Крис поднялся на мост. Колючая проволока произвела на него жуткое впечатление. Он посмотрел вниз на ”польский коридор”. Как часто стоял он там, внизу, глядя оттуда вверх, в надежде увидеть Дебору. Там же на него напали хулиганы и избили...
Он быстро направился в большое гетто. Швейная фабрика доктора Франца Кенига обнесена колючей проволокой. За ней медленно движутся полумертвые от голода рабочие. Усиленно орудует на сторожевых постах еврейская полиция. От этой картины темнеет в глазах.
Он пошел по маленькой площади.
— Нарукавные повязки! Покупайте нарукавные повязки!
— Продаю книги. По двенадцать злотых десяток! Спиноза — ползлотого, Талмуд — четверть. Собрание мудрости. Всю жизнь коллекционировал. Купите оптом на растопку. Дайте моей семье прожить еще день!
— Продаю матрац без единой вши! Ручаюсь!
— Подайте злотый, — преградили дорогу Крису двое детей. Кожа да кости. Один, не переставая, ныл, второй, поменьше, не поймешь, братик или сестричка, от слабости уже и ныть не мог — только губы дрожали.
— Желаете побыть в женском обществе? Красавица. Из хасидской семьи. Девственница. Всего за сто злотых.
— Скрипка моего сына. Привезена из Австрии перед войной. Пожалуйста... замечательный инструмент.
— Сколько дадите за мое обручальное кольцо? Золото высшей пробы.

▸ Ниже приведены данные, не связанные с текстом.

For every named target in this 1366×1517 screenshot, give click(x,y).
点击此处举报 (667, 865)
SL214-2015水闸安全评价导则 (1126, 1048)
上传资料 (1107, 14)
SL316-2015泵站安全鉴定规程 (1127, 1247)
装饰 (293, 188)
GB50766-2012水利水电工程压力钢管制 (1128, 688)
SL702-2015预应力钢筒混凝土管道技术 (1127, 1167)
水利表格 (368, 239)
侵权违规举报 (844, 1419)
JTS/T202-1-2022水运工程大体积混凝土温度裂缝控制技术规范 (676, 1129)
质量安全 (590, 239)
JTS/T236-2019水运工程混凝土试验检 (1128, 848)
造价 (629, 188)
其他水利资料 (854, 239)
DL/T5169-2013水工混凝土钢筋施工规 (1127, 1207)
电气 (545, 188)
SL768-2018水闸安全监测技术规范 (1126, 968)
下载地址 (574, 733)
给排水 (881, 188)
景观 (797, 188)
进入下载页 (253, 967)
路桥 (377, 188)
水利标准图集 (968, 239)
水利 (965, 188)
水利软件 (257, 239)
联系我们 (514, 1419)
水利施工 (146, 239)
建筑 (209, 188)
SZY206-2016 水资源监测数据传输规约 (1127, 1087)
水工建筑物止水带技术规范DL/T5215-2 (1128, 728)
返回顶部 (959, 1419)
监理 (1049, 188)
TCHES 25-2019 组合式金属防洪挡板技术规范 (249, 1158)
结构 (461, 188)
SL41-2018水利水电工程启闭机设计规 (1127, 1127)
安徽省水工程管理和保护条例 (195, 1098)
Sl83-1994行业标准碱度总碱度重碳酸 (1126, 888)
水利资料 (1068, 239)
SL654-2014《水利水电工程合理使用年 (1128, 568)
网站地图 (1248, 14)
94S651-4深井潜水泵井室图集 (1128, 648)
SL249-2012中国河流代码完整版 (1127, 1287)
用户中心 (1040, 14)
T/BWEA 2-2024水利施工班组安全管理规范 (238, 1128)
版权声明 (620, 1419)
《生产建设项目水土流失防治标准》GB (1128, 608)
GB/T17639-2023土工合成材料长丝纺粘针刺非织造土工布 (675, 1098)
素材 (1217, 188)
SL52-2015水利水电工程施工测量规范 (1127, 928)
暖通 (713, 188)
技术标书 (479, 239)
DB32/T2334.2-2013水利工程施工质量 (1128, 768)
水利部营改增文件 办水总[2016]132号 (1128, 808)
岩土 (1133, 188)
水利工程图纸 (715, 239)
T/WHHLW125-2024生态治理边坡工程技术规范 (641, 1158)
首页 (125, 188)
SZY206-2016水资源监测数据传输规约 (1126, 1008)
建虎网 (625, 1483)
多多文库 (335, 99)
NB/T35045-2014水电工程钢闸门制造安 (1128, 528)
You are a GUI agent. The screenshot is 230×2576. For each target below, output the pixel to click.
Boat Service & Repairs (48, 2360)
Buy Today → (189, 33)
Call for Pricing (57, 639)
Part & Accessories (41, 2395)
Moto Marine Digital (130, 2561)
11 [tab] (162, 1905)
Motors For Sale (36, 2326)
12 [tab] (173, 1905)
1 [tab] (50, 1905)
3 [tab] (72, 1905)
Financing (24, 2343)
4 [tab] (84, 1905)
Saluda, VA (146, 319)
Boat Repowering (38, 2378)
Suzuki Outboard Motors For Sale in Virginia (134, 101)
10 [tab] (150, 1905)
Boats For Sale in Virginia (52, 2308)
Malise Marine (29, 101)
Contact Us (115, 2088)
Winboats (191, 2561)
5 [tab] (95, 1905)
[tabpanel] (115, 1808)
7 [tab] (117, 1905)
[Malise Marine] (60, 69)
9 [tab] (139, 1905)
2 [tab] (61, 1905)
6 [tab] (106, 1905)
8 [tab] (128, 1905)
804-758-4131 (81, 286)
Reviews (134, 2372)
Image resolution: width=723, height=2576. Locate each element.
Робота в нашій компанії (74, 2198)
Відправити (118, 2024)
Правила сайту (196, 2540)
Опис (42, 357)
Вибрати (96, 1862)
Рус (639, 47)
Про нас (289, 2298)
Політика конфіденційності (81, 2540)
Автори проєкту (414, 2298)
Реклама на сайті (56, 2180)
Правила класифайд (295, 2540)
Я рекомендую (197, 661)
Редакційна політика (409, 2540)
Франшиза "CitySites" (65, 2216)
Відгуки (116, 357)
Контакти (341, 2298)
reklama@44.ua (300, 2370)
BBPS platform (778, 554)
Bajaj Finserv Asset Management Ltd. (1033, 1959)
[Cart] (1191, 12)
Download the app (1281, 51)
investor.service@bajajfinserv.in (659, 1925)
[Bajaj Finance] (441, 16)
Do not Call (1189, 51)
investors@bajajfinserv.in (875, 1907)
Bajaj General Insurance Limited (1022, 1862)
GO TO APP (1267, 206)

Длинная очередь за похлебкой. Задние напирают, перешагивают через человека, который упал замертво, не дойдя до окошка раздачи. Старик свалился в канаву из-за голодного обморока — никто даже не взглянул в его сторону. Ребенок сидит, прислонясь к стене. Весь искусан вшами. У него жар. И на него никто не обращает внимания. Гремят громкоговорители: ”Ахтунг! Всем евреям четырнадцатого района завтра в восемь ноль-ноль явиться в Еврейский Совет для отправки на добровольные работы. За неявку — смертная казнь”. Мучные, мясные, овощные короли из Могучей семерки, не теряя времени, ведут свою торговлю прямо у стены, в подъездах, во дворах. Посреди улицы Заменгоф стоит нацистский сержант из ”Рейнхардского корпуса” Зигхольда Штутце, его объезжают велосипедные рикши (основной вид транспорта), каждый рикша останавливается перед ”хозяином”, снимает шапку и кланяется. Дзынннь, дзынь-дзынннь! Битком набитый трамвай с большой звездой Давида спереди и по бокам. ”Ахтунг! Всем евреям! Зеленые талоны на продукты с сегодняшнего дня недействительны”. Кругом развешаны приказы. ”По распоряжению Еврейского Совета, дом №33 по Гусиной объявляется заразным”. Стены облеплены остатками подпольных газет и листовок, сорванных еврейской полицией. Еврейская полиция. Жирные боровы. Подгоняют дубинками колонну несчастных девушек, тянущуюся на фабрику щеток.